-- start of SUPPLIED INFORMATION --

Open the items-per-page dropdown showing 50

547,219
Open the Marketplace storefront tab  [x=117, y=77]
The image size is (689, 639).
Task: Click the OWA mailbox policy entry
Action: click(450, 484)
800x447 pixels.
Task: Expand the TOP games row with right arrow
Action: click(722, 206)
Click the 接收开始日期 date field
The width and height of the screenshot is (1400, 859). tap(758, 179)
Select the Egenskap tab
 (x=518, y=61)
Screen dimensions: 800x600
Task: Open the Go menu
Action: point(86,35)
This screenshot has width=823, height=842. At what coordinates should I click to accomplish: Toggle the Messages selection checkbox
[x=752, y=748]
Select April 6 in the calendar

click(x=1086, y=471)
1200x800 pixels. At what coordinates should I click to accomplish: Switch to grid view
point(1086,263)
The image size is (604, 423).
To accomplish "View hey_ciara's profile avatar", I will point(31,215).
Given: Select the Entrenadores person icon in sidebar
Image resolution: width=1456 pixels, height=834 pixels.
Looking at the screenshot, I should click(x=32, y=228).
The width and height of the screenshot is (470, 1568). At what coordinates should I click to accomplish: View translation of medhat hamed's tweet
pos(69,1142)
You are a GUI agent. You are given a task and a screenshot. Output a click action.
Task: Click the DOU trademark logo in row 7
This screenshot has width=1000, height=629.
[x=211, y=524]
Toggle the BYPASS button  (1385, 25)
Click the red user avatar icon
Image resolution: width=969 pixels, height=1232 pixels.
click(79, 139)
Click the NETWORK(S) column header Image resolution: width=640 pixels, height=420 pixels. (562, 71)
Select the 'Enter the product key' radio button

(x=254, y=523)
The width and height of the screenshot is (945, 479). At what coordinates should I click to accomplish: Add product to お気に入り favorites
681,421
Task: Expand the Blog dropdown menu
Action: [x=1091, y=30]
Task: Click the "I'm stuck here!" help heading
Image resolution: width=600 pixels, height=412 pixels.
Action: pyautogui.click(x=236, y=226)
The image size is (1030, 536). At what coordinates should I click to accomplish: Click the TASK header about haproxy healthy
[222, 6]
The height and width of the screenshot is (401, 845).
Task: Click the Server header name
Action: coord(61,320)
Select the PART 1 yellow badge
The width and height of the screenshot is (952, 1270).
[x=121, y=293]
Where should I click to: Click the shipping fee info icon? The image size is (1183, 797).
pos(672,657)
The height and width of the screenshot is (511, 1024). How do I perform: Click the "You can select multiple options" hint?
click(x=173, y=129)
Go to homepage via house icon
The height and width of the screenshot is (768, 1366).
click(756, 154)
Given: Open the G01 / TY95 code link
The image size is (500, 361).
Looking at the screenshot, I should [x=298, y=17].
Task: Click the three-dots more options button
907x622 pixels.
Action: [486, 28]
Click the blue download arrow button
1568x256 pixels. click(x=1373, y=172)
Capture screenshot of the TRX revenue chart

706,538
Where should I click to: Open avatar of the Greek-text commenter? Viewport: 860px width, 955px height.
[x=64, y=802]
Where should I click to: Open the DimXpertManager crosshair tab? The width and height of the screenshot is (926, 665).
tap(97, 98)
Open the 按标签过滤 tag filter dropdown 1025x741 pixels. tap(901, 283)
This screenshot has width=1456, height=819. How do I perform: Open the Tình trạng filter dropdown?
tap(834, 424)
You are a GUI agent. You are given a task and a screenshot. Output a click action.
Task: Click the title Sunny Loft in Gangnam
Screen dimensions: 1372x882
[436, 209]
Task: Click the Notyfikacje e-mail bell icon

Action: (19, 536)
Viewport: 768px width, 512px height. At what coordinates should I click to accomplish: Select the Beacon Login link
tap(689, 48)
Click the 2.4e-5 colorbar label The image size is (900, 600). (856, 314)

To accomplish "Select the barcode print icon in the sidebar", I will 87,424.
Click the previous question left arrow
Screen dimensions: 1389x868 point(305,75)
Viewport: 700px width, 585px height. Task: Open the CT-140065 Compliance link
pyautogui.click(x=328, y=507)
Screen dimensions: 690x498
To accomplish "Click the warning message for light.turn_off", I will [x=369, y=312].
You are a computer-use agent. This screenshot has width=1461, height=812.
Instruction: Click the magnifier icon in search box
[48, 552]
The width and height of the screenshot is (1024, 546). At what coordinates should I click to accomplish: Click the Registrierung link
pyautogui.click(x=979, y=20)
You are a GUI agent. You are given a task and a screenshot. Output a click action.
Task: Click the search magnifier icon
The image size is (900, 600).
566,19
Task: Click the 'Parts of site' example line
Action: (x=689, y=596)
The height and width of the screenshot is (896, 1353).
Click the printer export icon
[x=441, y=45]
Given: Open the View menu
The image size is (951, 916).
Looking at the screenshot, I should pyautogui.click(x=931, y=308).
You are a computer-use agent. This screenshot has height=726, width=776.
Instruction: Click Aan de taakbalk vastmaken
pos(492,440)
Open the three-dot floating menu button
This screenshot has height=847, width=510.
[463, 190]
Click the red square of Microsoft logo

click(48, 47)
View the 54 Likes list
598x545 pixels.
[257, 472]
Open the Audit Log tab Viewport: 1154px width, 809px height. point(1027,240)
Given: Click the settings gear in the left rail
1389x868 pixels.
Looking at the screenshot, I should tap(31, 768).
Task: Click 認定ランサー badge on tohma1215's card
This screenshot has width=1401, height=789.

-- end of SUPPLIED INFORMATION --

__GIVEN PROBLEM__.
Transcribe the records above line for line, starting at the line that contains "The height and width of the screenshot is (896, 1353)." and ending after the line that contains "should pyautogui.click(x=931, y=308).".

__RESULT OF THE TASK__.
The height and width of the screenshot is (896, 1353).
Click the printer export icon
[x=441, y=45]
Given: Open the View menu
The image size is (951, 916).
Looking at the screenshot, I should pyautogui.click(x=931, y=308).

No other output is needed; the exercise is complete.